Quando ha senso, e quando no
Può avere senso su una quota minoritaria del portafoglio, per chi è convinto che gli Stati Uniti siano troppo cari o troppo concentrati e accetta in cambio un costo più alto e più mercati emergenti. C'è anche un motivo psicologico: chi tiene meno Stati Uniti si innervosisce meno quando le loro valutazioni sono alte, e così ha più probabilità di restare investito nei momenti difficili invece di vendere in perdita. È un vantaggio di testa più che di rendimento — ma spesso è proprio quello che fa la differenza. Infine, meno Stati Uniti significa meno dollaro: un po' più di diversificazione tra le valute, in cambio di qualche oscillazione in più.
Per il grosso del patrimonio, invece, la maggior parte degli investitori passivi resta su un classico ETF mondiale a capitalizzazione come VWCE: è la strada più semplice ed economica.
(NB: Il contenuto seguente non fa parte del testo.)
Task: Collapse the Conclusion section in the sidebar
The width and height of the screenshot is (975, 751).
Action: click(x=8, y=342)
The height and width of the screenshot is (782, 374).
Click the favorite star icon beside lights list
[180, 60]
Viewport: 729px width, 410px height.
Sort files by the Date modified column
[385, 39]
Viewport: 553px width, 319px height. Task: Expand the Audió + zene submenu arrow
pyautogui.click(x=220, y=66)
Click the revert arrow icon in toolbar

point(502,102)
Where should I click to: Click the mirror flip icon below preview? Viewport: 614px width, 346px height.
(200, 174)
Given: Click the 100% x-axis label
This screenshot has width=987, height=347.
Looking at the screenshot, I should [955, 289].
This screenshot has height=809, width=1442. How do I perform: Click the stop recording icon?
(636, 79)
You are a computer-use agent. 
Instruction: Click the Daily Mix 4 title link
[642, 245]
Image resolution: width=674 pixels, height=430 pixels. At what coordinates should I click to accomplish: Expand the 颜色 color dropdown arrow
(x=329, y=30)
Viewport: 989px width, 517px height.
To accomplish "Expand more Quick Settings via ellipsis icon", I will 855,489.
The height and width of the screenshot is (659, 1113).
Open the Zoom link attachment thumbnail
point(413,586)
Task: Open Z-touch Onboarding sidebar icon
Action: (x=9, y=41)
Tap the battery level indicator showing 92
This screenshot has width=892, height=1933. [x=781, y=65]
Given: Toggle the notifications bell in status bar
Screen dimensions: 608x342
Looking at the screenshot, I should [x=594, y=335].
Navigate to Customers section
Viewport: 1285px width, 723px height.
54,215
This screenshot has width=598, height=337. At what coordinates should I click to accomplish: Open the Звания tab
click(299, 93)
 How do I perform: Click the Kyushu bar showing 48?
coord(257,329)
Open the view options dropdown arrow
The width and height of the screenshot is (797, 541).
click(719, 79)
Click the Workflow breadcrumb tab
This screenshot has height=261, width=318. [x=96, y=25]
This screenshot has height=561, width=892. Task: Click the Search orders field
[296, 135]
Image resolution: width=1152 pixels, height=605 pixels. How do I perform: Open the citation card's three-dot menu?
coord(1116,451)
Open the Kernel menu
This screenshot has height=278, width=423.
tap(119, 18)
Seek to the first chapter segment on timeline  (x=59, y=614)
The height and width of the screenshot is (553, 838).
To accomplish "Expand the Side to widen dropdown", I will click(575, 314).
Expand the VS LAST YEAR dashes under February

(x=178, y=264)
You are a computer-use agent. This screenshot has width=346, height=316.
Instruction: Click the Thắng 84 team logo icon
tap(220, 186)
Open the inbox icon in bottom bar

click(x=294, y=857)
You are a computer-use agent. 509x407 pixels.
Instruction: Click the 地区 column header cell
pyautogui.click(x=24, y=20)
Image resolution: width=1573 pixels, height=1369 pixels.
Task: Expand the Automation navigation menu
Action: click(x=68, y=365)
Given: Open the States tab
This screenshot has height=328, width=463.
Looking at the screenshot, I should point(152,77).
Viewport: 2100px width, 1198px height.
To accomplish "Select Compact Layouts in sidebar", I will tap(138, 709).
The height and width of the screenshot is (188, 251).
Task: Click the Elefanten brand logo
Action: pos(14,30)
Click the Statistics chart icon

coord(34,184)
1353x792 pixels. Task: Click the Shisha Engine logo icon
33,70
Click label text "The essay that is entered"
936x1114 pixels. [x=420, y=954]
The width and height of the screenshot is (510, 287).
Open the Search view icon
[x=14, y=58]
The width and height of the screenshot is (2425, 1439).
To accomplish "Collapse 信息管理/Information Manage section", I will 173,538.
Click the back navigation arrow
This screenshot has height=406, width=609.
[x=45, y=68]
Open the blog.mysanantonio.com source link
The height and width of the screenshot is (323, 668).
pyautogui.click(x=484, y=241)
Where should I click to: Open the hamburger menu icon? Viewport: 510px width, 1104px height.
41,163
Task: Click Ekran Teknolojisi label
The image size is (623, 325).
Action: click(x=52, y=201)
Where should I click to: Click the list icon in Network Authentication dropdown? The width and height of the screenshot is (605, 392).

La scelta giusta, comunque, dipende da te — dal tuo orizzonte temporale, da quanto rischio sopporti e da che cosa hai già in portafoglio: qui non diamo raccomandazioni (vedi i portafogli modello).
Approfondisci nelle guide
- Cos'è un ETF e come sceglierlo
- Portafogli modello: azioni e obbligazioni
- Quanto ti costano le commissioni
Fonti
- Amundi — comunicato di lancio dei primi ETF UCITS pesati per PIL (maggio 2026): criterio di peso e motivazioni.
- JustETF — schede dei due ETF a confronto (composizione per Paese, TER, numero di titoli): Amundi GDP-Weighted e VWCE.
- Sul legame (debole) tra crescita del PIL e rendimenti azionari: J. R. Ritter, Economic growth and equity returns.
Analisi aggiornata a luglio 2026; i dati di composizione si riferiscono a metà 2026, sono arrotondati e cambiano nel tempo. Gli strumenti citati sono esempi a fini illustrativi e non costituiscono una raccomandazione o consulenza finanziaria personalizzata. Investire in azioni comporta il rischio di perdite.